═══ SOURCE DATA

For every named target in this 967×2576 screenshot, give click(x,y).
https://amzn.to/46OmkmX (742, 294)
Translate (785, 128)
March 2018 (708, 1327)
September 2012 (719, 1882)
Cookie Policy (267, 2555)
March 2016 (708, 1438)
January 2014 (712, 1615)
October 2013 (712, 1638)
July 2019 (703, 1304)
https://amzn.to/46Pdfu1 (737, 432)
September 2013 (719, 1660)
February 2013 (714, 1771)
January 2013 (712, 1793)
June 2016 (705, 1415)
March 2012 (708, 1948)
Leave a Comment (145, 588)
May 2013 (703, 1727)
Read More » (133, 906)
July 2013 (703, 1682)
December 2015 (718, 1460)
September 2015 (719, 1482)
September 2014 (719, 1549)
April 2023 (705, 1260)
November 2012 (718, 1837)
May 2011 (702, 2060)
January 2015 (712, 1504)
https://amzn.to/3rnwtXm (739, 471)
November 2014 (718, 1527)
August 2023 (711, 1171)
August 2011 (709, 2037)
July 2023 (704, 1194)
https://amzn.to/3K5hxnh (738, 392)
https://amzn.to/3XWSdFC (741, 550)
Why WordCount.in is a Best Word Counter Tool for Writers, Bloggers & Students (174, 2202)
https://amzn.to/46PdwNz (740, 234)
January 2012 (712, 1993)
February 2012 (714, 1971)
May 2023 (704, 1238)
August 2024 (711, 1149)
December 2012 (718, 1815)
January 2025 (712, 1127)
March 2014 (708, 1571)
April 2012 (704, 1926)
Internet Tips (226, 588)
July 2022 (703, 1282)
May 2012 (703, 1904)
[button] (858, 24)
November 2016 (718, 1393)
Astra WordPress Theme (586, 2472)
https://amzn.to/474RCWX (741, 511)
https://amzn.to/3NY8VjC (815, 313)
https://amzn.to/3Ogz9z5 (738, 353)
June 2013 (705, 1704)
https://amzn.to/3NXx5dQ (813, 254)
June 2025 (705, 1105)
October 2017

══════

WHAT THE TASK ASKS: Check each line above for the string "https" and show the ones that have it.

TASK ANSWER:
https://amzn.to/46OmkmX (742, 294)
https://amzn.to/46Pdfu1 (737, 432)
https://amzn.to/3rnwtXm (739, 471)
https://amzn.to/3K5hxnh (738, 392)
https://amzn.to/3XWSdFC (741, 550)
https://amzn.to/46PdwNz (740, 234)
https://amzn.to/474RCWX (741, 511)
https://amzn.to/3NY8VjC (815, 313)
https://amzn.to/3Ogz9z5 (738, 353)
https://amzn.to/3NXx5dQ (813, 254)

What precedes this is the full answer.